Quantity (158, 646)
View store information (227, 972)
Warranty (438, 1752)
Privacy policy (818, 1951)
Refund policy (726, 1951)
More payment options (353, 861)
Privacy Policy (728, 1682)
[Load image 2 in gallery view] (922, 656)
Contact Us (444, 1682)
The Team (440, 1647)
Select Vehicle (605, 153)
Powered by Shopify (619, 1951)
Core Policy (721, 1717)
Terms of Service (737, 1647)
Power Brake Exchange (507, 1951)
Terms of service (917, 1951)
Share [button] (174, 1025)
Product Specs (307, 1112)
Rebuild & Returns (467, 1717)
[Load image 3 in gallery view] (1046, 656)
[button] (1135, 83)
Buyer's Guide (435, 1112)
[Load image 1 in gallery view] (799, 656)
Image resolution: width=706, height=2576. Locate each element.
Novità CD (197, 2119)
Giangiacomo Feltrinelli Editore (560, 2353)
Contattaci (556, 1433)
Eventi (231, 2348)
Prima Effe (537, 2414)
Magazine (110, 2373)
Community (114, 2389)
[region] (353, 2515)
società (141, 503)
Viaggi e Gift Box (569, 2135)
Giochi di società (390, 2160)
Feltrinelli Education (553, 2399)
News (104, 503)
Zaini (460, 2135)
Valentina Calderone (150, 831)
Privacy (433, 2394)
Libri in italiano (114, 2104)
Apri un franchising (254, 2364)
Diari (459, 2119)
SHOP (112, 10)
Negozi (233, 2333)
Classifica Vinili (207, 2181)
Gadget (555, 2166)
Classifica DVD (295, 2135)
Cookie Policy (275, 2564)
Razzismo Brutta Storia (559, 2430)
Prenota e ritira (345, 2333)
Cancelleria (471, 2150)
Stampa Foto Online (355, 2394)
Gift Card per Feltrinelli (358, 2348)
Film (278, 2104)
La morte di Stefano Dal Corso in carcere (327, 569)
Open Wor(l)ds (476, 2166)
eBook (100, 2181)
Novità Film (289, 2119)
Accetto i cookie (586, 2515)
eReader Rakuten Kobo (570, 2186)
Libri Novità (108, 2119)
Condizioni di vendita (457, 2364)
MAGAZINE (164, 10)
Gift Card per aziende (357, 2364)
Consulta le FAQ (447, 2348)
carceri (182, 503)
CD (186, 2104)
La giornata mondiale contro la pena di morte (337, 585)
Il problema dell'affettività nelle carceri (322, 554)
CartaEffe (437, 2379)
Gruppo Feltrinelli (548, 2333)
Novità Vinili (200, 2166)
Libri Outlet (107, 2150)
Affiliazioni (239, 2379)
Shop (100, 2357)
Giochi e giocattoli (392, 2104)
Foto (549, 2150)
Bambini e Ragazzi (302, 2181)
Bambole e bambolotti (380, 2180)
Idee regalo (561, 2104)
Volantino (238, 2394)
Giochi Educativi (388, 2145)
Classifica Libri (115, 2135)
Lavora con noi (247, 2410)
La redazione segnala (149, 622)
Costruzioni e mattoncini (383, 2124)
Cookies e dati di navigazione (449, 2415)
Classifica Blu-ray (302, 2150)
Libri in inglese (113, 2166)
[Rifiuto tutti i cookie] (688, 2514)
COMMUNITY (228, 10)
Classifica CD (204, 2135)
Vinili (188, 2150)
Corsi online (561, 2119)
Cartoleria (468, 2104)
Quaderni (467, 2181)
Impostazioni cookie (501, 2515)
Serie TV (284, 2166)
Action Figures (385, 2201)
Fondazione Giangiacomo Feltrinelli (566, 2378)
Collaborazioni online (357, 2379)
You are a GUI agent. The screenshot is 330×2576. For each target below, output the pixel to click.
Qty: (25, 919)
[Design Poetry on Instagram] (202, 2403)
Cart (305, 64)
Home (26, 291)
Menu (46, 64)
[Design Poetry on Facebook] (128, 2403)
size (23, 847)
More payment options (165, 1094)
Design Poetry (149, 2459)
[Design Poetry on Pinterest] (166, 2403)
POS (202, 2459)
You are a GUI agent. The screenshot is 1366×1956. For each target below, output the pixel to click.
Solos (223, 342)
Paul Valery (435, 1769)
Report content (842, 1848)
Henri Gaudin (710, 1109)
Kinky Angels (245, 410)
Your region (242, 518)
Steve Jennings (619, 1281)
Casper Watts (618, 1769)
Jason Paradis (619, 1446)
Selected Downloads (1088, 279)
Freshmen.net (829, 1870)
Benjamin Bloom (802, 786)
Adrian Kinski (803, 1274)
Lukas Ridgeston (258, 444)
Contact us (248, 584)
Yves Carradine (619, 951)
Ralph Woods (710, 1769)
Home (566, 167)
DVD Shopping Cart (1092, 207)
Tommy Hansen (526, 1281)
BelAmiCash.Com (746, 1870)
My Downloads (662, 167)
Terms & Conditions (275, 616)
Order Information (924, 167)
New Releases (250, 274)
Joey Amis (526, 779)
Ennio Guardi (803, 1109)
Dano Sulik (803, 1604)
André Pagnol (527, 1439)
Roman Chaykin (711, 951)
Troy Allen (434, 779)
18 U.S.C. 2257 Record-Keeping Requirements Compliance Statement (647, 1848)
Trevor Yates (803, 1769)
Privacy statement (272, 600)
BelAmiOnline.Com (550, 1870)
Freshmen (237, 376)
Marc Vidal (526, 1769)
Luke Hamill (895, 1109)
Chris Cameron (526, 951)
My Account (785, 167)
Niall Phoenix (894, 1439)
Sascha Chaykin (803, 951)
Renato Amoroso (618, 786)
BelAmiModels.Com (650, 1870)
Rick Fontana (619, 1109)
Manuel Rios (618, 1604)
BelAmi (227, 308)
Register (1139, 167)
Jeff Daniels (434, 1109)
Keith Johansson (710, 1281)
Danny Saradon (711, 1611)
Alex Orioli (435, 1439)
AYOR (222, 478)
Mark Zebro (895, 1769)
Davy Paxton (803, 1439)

* ACTIVITY *
Write every line of the entries again, word for word.

* SOLUTION BELOW *
Quantity (158, 646)
View store information (227, 972)
Warranty (438, 1752)
Privacy policy (818, 1951)
Refund policy (726, 1951)
More payment options (353, 861)
Privacy Policy (728, 1682)
[Load image 2 in gallery view] (922, 656)
Contact Us (444, 1682)
The Team (440, 1647)
Select Vehicle (605, 153)
Powered by Shopify (619, 1951)
Core Policy (721, 1717)
Terms of Service (737, 1647)
Power Brake Exchange (507, 1951)
Terms of service (917, 1951)
Share [button] (174, 1025)
Product Specs (307, 1112)
Rebuild & Returns (467, 1717)
[Load image 3 in gallery view] (1046, 656)
[button] (1135, 83)
Buyer's Guide (435, 1112)
[Load image 1 in gallery view] (799, 656)
Image resolution: width=706, height=2576. Locate each element.
Novità CD (197, 2119)
Giangiacomo Feltrinelli Editore (560, 2353)
Contattaci (556, 1433)
Eventi (231, 2348)
Prima Effe (537, 2414)
Magazine (110, 2373)
Community (114, 2389)
[region] (353, 2515)
società (141, 503)
Viaggi e Gift Box (569, 2135)
Giochi di società (390, 2160)
Feltrinelli Education (553, 2399)
News (104, 503)
Zaini (460, 2135)
Valentina Calderone (150, 831)
Privacy (433, 2394)
Libri in italiano (114, 2104)
Apri un franchising (254, 2364)
Diari (459, 2119)
SHOP (112, 10)
Negozi (233, 2333)
Classifica Vinili (207, 2181)
Gadget (555, 2166)
Classifica DVD (295, 2135)
Cookie Policy (275, 2564)
Razzismo Brutta Storia (559, 2430)
Prenota e ritira (345, 2333)
Cancelleria (471, 2150)
Stampa Foto Online (355, 2394)
Gift Card per Feltrinelli (358, 2348)
Film (278, 2104)
La morte di Stefano Dal Corso in carcere (327, 569)
Open Wor(l)ds (476, 2166)
eBook (100, 2181)
Novità Film (289, 2119)
Accetto i cookie (586, 2515)
eReader Rakuten Kobo (570, 2186)
Libri Novità (108, 2119)
Condizioni di vendita (457, 2364)
MAGAZINE (164, 10)
Gift Card per aziende (357, 2364)
Consulta le FAQ (447, 2348)
carceri (182, 503)
CD (186, 2104)
La giornata mondiale contro la pena di morte (337, 585)
Il problema dell'affettività nelle carceri (322, 554)
CartaEffe (437, 2379)
Gruppo Feltrinelli (548, 2333)
Novità Vinili (200, 2166)
Libri Outlet (107, 2150)
Affiliazioni (239, 2379)
Shop (100, 2357)
Giochi e giocattoli (392, 2104)
Foto (549, 2150)
Bambini e Ragazzi (302, 2181)
Bambole e bambolotti (380, 2180)
Idee regalo (561, 2104)
Volantino (238, 2394)
Giochi Educativi (388, 2145)
Classifica Libri (115, 2135)
Lavora con noi (247, 2410)
La redazione segnala (149, 622)
Costruzioni e mattoncini (383, 2124)
Cookies e dati di navigazione (449, 2415)
Classifica Blu-ray (302, 2150)
Libri in inglese (113, 2166)
[Rifiuto tutti i cookie] (688, 2514)
COMMUNITY (228, 10)
Classifica CD (204, 2135)
Vinili (188, 2150)
Corsi online (561, 2119)
Cartoleria (468, 2104)
Quaderni (467, 2181)
Impostazioni cookie (501, 2515)
Serie TV (284, 2166)
Action Figures (385, 2201)
Fondazione Giangiacomo Feltrinelli (566, 2378)
Collaborazioni online (357, 2379)
You are a GUI agent. The screenshot is 330×2576. For each target below, output the pixel to click.
Qty: (25, 919)
[Design Poetry on Instagram] (202, 2403)
Cart (305, 64)
Home (26, 291)
Menu (46, 64)
[Design Poetry on Facebook] (128, 2403)
size (23, 847)
More payment options (165, 1094)
Design Poetry (149, 2459)
[Design Poetry on Pinterest] (166, 2403)
POS (202, 2459)
You are a GUI agent. The screenshot is 1366×1956. For each target below, output the pixel to click.
Solos (223, 342)
Paul Valery (435, 1769)
Report content (842, 1848)
Henri Gaudin (710, 1109)
Kinky Angels (245, 410)
Your region (242, 518)
Steve Jennings (619, 1281)
Casper Watts (618, 1769)
Jason Paradis (619, 1446)
Selected Downloads (1088, 279)
Freshmen.net (829, 1870)
Benjamin Bloom (802, 786)
Adrian Kinski (803, 1274)
Lukas Ridgeston (258, 444)
Contact us (248, 584)
Yves Carradine (619, 951)
Ralph Woods (710, 1769)
Home (566, 167)
DVD Shopping Cart (1092, 207)
Tommy Hansen (526, 1281)
BelAmiCash.Com (746, 1870)
My Downloads (662, 167)
Terms & Conditions (275, 616)
Order Information (924, 167)
New Releases (250, 274)
Joey Amis (526, 779)
Ennio Guardi (803, 1109)
Dano Sulik (803, 1604)
André Pagnol (527, 1439)
Roman Chaykin (711, 951)
Troy Allen (434, 779)
18 U.S.C. 2257 Record-Keeping Requirements Compliance Statement (647, 1848)
Trevor Yates (803, 1769)
Privacy statement (272, 600)
BelAmiOnline.Com (550, 1870)
Freshmen (237, 376)
Marc Vidal (526, 1769)
Luke Hamill (895, 1109)
Chris Cameron (526, 951)
My Account (785, 167)
Niall Phoenix (894, 1439)
Sascha Chaykin (803, 951)
Renato Amoroso (618, 786)
BelAmiModels.Com (650, 1870)
Rick Fontana (619, 1109)
Manuel Rios (618, 1604)
BelAmi (227, 308)
Register (1139, 167)
Jeff Daniels (434, 1109)
Keith Johansson (710, 1281)
Danny Saradon (711, 1611)
Alex Orioli (435, 1439)
AYOR (222, 478)
Mark Zebro (895, 1769)
Davy Paxton (803, 1439)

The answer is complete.